In the prior piece, I covered the technical details unveiled by Roche for their SBX technology, but generally tried to avoid predicting its effects on the marketplace. Here I put on the pundit’s hat. The TL;DR is this is a major new sequencing platform and if you’re at one the competitors you have about a year before it fully hits the market - though in reality the action has already started as Roche starts grabbing hearts-and-minds. What can we anticipate about the effect on each of the current players? As noted in the prior piece, some key aspects - in particular purchase price and run cost - aren’t being disclosed by Roche and complicate prognostication.
If you're at a competitor, the glass-half-full view is that this technology isn't yet a platform and your customers can't buy it yet. But they can be distracted by it - or worse, start putting off capital purchases and there are early access sites at Broad Institute and Hartwig Medical Foundation generating results. So you have both have time and don't have time to determine a strategy to counter SBX.
Illumina
For Illumina, this is a serious moment. One way to partition the sequencing market is those who insist on Illumina (“nobody got fired for choosing Illumina”) and those willing to entertain one of the other players. An easy way to herd back into the “only genuine Illumina” camp would be to suggest that the competitors are all on shaky financial ground; who wants to be left high-and-dry if such a company exits the marketplace? Or less dramatically, which competitor has the global reach and logistical prowess of Illumina?

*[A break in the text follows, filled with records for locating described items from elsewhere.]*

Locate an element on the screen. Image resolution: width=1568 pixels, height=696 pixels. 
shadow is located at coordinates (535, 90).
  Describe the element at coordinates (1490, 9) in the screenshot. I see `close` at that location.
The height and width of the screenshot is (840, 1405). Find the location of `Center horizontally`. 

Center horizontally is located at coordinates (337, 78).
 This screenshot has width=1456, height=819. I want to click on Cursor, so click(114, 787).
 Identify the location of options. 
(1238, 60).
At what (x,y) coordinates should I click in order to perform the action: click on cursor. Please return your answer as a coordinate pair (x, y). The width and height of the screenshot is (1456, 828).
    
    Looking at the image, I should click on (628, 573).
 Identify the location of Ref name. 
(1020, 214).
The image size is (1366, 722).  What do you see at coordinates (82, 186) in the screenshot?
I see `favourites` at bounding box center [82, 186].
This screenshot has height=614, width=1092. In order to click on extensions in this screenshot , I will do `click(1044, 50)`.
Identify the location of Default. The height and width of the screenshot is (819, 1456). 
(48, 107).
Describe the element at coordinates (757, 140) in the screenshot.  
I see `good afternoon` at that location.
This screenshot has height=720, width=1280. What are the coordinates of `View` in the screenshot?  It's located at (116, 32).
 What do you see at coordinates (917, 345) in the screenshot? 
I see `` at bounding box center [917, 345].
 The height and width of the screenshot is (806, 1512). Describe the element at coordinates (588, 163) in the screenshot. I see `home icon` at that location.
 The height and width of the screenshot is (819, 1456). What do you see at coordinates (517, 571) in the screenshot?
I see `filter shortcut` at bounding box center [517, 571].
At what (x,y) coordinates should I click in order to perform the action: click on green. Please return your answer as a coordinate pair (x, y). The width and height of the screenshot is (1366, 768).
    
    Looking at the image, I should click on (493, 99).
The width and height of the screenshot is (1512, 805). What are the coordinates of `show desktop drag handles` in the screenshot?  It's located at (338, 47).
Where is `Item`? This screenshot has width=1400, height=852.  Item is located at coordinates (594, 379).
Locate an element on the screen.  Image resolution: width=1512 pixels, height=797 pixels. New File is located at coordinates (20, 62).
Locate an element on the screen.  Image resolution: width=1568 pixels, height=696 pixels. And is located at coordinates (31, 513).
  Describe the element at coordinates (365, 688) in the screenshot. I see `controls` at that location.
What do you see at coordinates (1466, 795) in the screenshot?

Now comes Roche, a major diagnostics company with extremely deep pockets - and apparently the patience to spend over a decade and two major acquisitions in developing a platform. Roche also has the potential to be fully integrated, with other acquisitions made long ago supplying sample prep and all the informatics you might want. And beyond deep pockets, Roche has global sales, marketing and distribution networks, experience with molecular biology logistics and a strong reputation in the clinical diagnostics space.
Still, it isn’t Illumina. It also has a bit lower raw accuracy than the current XLEAP chemistry, though the simple duplex kit would seem to solve that. The question of instrument cost plays highly here; as I detailed in the unveiling piece I expect SBX to be had for far less than a NovaSeq X and perhaps less than a NextSeq 2000. I would still expect the MiSeq series to be substantially less expensive to buy and therefore a great starter sequencer for small and new labs - but with few barriers to switching such small labs might “graduate” to SBX not NextSeq.
For big data producers, Illumina has touted their 25B flowcell that can deliver 8 terabases of data in 48 hours. SBX can deliver a similar amount in twelve hours of running, though it isn’t clear how many batches would be required due to ambiguity over maximum run time. Still, if that were three batches each at three hours, the SBX could finish sooner - and has much greater flexibility in batching.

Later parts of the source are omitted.